• _Task item_
Among the lines of the records, please find those that contain the word "will" and copy them.

━━ Listed records ━━

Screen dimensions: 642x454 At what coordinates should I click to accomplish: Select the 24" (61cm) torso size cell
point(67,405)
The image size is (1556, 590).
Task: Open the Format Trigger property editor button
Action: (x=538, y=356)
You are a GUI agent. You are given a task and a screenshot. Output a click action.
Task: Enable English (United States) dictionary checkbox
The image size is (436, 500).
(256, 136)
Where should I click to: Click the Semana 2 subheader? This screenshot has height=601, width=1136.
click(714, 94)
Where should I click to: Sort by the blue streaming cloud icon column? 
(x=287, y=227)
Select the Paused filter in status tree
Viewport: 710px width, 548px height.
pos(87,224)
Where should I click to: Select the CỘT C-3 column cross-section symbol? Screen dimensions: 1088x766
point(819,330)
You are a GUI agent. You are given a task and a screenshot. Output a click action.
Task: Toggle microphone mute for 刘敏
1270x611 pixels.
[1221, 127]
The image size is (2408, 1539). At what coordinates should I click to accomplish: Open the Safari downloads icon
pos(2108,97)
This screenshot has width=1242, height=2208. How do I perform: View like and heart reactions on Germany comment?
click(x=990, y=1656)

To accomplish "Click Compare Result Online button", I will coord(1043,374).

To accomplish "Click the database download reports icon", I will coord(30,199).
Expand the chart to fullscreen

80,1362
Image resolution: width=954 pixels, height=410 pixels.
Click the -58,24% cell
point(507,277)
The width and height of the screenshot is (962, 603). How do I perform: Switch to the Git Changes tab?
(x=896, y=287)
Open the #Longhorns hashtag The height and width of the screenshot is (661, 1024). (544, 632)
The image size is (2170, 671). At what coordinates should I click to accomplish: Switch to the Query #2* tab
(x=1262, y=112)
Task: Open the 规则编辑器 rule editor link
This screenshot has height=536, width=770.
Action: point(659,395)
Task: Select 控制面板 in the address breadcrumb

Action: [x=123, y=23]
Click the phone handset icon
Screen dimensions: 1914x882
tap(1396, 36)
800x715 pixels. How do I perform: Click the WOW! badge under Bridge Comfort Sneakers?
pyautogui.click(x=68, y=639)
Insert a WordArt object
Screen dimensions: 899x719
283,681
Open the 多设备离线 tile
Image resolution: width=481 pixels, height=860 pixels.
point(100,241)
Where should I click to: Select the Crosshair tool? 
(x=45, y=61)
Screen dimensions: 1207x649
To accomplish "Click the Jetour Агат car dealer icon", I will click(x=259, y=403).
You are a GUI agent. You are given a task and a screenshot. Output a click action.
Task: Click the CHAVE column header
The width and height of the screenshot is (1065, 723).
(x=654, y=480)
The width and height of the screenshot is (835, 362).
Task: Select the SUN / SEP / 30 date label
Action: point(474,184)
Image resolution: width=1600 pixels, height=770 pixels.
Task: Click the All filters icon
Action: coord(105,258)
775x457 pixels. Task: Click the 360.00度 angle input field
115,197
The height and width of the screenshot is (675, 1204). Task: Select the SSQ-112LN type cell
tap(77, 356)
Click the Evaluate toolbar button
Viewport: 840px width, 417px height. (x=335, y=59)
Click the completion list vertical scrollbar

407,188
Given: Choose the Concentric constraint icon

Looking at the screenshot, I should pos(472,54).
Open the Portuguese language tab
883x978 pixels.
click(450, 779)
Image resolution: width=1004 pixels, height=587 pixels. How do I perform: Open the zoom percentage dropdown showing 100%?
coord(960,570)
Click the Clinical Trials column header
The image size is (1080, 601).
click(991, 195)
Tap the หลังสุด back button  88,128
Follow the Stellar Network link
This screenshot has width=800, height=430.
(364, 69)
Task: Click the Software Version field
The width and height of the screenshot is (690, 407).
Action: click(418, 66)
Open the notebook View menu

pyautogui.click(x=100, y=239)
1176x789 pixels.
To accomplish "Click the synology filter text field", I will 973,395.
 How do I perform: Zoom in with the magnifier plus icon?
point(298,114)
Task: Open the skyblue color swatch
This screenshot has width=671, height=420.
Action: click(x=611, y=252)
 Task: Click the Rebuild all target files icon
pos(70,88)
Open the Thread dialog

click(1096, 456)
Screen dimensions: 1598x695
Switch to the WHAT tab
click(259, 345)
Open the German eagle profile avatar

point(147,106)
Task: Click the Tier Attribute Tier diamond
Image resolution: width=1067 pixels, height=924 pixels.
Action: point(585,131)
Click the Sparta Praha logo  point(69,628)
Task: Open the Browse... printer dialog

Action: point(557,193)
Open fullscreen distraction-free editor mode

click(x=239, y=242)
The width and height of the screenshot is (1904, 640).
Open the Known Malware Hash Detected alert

━━━

• _Response to the task_
To accomplish "Click Compare Result Online button", I will coord(1043,374).
To accomplish "Click the database download reports icon", I will coord(30,199).
To accomplish "Click the Jetour Агат car dealer icon", I will click(x=259, y=403).
To accomplish "Click the synology filter text field", I will 973,395.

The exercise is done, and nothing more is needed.